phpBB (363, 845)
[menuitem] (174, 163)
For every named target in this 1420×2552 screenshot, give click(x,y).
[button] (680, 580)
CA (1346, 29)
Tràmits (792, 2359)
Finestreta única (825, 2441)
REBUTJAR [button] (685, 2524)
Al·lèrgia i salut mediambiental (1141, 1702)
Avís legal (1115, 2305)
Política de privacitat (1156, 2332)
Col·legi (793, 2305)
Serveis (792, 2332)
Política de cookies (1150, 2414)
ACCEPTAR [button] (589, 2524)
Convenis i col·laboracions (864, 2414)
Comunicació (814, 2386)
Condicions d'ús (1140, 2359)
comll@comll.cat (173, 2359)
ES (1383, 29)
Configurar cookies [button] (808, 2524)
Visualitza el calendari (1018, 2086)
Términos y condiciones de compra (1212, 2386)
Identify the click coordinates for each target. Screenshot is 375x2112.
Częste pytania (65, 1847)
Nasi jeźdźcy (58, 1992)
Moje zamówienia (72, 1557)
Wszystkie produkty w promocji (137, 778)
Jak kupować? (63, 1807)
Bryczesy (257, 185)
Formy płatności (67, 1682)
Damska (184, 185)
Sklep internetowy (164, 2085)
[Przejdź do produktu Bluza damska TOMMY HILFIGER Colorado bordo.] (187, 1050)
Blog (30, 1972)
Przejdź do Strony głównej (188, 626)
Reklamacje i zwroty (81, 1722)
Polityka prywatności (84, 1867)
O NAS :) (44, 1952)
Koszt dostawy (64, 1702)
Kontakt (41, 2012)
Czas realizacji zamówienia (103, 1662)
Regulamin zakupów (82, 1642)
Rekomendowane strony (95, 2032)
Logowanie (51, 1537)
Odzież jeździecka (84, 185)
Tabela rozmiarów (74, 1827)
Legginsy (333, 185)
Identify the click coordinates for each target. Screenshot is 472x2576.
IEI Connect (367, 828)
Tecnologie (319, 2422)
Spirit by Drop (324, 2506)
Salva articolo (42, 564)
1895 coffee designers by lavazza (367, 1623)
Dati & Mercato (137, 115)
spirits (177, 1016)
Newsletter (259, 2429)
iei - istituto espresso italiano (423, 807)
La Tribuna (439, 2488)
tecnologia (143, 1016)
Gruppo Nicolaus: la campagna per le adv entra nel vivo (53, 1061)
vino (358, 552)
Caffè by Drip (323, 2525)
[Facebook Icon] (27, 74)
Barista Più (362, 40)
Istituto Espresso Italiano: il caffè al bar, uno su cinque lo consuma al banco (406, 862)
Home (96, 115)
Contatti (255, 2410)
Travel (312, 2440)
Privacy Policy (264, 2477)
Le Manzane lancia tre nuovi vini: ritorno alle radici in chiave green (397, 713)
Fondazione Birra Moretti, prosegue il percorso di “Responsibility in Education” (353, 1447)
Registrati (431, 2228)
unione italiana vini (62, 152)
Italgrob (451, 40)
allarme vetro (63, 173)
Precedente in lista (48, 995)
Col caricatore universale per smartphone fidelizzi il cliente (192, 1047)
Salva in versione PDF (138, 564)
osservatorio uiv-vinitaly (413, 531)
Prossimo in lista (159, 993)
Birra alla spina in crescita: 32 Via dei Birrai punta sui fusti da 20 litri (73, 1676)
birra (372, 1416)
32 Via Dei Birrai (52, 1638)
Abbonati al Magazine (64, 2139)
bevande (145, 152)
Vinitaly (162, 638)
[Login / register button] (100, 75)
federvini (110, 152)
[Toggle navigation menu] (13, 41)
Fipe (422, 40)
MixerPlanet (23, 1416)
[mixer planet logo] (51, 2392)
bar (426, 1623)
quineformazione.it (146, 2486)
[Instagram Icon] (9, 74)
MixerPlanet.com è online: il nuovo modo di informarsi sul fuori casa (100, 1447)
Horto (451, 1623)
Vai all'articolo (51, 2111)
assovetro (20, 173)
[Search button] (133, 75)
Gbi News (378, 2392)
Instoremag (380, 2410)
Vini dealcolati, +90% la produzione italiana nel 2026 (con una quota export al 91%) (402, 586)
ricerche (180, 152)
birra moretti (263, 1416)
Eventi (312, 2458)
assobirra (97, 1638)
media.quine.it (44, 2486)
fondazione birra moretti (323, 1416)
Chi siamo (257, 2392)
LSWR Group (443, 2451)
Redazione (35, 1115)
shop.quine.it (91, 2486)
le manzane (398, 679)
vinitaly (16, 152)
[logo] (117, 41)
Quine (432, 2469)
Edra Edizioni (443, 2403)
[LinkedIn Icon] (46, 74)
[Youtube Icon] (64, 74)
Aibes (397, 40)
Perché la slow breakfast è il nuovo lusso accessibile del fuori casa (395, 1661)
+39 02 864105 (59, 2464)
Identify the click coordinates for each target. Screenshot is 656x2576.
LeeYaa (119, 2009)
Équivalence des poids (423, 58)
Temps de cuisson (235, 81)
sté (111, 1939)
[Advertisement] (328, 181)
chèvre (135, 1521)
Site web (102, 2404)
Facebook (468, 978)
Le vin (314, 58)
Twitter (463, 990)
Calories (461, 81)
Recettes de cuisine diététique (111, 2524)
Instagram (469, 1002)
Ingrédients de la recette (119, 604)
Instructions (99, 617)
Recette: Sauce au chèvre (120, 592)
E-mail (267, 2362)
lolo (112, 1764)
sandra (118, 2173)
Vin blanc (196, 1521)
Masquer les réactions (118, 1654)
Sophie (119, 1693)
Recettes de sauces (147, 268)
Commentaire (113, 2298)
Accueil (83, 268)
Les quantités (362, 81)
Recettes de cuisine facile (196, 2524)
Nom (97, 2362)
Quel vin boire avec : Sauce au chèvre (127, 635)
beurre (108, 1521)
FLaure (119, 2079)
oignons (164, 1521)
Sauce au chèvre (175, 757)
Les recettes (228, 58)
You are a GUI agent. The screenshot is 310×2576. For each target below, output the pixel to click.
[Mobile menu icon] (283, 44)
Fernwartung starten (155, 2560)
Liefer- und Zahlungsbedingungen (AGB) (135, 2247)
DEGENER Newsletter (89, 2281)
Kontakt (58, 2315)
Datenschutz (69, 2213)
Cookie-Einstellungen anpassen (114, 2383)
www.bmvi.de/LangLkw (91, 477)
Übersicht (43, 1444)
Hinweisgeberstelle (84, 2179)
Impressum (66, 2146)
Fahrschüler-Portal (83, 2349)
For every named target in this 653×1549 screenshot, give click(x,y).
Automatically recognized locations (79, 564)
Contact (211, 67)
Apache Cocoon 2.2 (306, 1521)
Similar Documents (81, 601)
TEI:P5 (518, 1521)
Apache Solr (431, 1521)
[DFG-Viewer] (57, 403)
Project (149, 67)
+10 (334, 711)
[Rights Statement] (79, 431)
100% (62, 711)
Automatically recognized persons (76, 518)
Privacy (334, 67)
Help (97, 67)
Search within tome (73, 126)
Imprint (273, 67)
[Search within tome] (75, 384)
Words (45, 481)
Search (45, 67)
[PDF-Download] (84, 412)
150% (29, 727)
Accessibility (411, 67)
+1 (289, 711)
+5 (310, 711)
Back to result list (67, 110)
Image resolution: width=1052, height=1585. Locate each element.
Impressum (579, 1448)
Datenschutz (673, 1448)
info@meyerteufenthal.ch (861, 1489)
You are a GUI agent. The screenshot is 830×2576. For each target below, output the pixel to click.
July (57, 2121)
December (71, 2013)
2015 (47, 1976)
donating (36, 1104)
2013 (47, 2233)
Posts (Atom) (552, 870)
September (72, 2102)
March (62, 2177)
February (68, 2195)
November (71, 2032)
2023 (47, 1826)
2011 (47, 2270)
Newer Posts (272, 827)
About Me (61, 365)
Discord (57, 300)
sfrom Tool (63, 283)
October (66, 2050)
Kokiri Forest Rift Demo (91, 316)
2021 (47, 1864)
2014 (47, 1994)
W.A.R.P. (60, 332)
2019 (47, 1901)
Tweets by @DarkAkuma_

▸ Task instructions: Return every line of the entries above that contains the string "each".

▸ Worked solution:
Identify the click coordinates for each target. Screenshot is 375x2112.
Identify the click coordinates for each target. Screenshot is 472x2576.
Identify the click coordinates for each target. Screenshot is 656x2576.
You are a GUI agent. The screenshot is 310×2576. For each target below, output the pixel to click.
Image resolution: width=1052, height=1585. Locate each element.
You are a GUI agent. The screenshot is 830×2576. For each target below, output the pixel to click.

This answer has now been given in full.